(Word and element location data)
================

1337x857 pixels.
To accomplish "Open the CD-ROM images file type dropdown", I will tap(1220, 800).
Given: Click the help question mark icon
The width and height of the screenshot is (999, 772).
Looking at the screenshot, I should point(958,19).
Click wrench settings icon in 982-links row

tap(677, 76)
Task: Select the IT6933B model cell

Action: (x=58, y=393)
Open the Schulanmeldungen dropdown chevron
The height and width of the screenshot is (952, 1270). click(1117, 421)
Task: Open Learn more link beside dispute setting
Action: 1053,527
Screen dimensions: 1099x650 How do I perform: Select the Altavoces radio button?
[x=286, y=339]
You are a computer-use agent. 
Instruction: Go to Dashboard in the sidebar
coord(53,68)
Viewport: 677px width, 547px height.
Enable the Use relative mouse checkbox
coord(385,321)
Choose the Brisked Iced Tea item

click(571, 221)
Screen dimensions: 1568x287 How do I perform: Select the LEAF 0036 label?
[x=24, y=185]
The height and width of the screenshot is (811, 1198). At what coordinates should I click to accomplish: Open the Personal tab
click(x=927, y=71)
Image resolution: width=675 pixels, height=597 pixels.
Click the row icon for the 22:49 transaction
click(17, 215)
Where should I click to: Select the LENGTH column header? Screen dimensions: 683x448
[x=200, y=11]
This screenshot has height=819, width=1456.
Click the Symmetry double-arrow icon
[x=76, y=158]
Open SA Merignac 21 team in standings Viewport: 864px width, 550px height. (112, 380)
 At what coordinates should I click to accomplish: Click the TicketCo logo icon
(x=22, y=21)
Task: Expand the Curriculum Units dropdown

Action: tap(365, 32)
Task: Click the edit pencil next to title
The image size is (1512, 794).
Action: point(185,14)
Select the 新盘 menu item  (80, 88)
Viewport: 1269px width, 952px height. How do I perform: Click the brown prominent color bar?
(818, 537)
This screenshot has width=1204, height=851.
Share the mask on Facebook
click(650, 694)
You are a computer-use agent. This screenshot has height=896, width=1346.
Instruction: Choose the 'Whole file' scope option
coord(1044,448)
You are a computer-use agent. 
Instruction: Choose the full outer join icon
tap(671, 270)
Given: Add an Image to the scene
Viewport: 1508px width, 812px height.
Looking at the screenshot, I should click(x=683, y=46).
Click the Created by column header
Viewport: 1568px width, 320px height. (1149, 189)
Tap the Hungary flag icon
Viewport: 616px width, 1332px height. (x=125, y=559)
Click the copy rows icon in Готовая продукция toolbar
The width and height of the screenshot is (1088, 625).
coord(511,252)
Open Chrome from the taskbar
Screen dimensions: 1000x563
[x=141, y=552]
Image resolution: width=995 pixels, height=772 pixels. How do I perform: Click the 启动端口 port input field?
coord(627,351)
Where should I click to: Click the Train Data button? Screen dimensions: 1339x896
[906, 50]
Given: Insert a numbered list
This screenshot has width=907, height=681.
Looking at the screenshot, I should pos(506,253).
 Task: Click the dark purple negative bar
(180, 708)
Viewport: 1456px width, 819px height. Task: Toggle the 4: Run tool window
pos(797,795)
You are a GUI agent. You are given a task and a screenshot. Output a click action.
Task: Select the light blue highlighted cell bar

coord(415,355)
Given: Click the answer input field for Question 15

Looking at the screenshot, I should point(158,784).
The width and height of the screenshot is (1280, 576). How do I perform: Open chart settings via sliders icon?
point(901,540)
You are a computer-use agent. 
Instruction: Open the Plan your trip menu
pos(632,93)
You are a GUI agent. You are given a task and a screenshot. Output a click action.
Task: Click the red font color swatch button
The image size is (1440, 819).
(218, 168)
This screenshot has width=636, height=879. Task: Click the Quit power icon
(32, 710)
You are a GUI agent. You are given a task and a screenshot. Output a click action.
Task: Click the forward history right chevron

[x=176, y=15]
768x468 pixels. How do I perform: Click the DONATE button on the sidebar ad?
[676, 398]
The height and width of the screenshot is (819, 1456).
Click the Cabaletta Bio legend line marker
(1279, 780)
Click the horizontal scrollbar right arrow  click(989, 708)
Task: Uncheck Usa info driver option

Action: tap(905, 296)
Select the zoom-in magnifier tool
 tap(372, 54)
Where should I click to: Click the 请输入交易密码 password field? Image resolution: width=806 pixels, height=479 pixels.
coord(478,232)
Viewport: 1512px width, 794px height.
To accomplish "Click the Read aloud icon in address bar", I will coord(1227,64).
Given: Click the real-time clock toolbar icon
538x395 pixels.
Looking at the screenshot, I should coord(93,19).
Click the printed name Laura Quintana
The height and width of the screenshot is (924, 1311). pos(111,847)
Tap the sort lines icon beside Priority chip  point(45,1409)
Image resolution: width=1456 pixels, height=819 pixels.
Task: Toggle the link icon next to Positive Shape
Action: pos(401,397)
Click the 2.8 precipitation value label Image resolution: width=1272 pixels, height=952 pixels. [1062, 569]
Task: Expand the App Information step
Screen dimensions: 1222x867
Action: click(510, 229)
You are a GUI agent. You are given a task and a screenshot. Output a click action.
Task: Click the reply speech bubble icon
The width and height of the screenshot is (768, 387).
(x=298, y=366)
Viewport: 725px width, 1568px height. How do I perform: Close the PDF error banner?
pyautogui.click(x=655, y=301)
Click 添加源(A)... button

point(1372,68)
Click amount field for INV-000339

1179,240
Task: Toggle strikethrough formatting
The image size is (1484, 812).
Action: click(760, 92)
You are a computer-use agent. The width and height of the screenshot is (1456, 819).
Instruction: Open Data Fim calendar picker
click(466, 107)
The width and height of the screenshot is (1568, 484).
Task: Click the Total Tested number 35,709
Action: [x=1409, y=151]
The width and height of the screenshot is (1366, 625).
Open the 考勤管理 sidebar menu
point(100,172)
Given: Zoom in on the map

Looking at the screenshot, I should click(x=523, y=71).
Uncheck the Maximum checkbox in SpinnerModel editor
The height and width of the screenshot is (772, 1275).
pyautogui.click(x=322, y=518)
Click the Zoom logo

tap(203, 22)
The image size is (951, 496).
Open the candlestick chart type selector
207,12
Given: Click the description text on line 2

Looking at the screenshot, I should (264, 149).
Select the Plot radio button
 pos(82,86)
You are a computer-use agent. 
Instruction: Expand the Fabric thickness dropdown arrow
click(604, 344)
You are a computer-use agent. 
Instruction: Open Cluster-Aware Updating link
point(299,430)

================

◆ REQUIRED WORK ◆
Select every line in the listing that contains the string "Instruction", matching case, and copy each of those lines in full.

◆ WRITTEN RESPONSE ◆
Instruction: Go to Dashboard in the sidebar
Instruction: Choose the 'Whole file' scope option
Instruction: Choose the full outer join icon
Instruction: Open the Plan your trip menu
Instruction: Open Data Fim calendar picker
Instruction: Expand the Fabric thickness dropdown arrow
Instruction: Open Cluster-Aware Updating link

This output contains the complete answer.